Uno de cada 10 pacientes sufre algún tipo de daño durante su
ingreso hospitalario.
De hecho, se estima que un 7% de los pacientes ingresados y
hasta un 10% en el caso de los países desarrollados puede contraer alguna
infección durante su estancia, de ahí que este organismo de Naciones Unidas
pida reforzar "cada vez más" la seguridad del paciente y preservar la
calidad de la atención que se presta.
En la Asamblea Mundial de la Salud de 2002 los estados
miembros de la OMS adoptaron una resolución sobre la seguridad del paciente y
desde 2004, cuando se puso en marcha el Programa de Seguridad del Paciente, más
de 140 países han tratado de solucionar los problemas que plantea una atención
sin garantía de seguridad.
Sobre todo porque la frecuencia de las infecciones
adquiridas durante el ingreso pueden reducirse en más de un 50% con la adopción
de medidas sencillas y de bajo coste para la prevención y el control de
infecciones.
El problema, según calculan, es que aunque actualmente
existen 1,5 millones de dispositivos médicos diferentes y más de 10.000 tipos
de dispositivos disponibles en todo el mundo, lamentan que la mayor parte de la
población mundial no tiene acceso a ellos cuando los necesita.
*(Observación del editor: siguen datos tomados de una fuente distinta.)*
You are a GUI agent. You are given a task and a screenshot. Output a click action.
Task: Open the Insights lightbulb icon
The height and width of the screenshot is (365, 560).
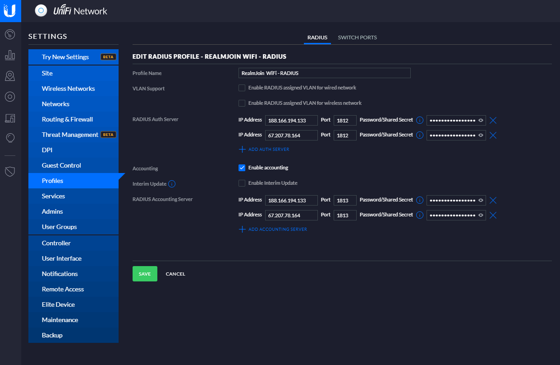click(x=10, y=138)
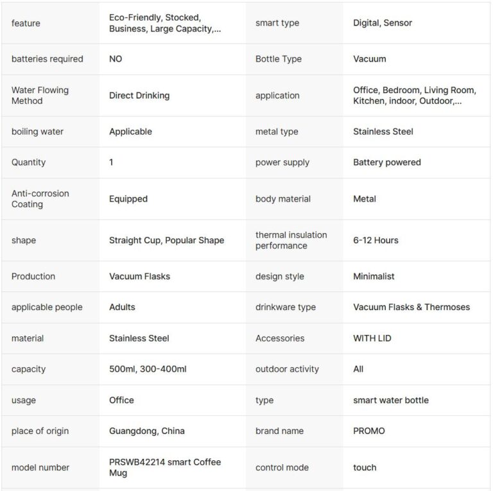Select the 'Straight Cup, Popular Shape' value
This screenshot has height=491, width=493.
(166, 241)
De hecho, más de la mitad de los países de ingresos bajos y
medianos-bajos no cuentan con una normativa nacional sobre tecnología sanitaria
que pueda garantizar el uso eficaz de los recursos mediante una planificación,
evaluación, adquisición y gestión adecuadas de los dispositivos médicos.
Pese a estas carencias, en los últimos años se han producido
avances, como en lo que respecta al uso de jeringuillas sin ningún tipo de
garantía de seguridad, lo que se ha reducido un 88% en una década (entre 2000 y
2010).
Otro motivo frecuente de daño para el paciente son las
cirugías, sobre todo si se tiene en cuenta que cada año se realizan en el mundo
234 millones de operaciones, con su consiguiente un riesgo de complicaciones,
de las que la mitad podrían evitarse.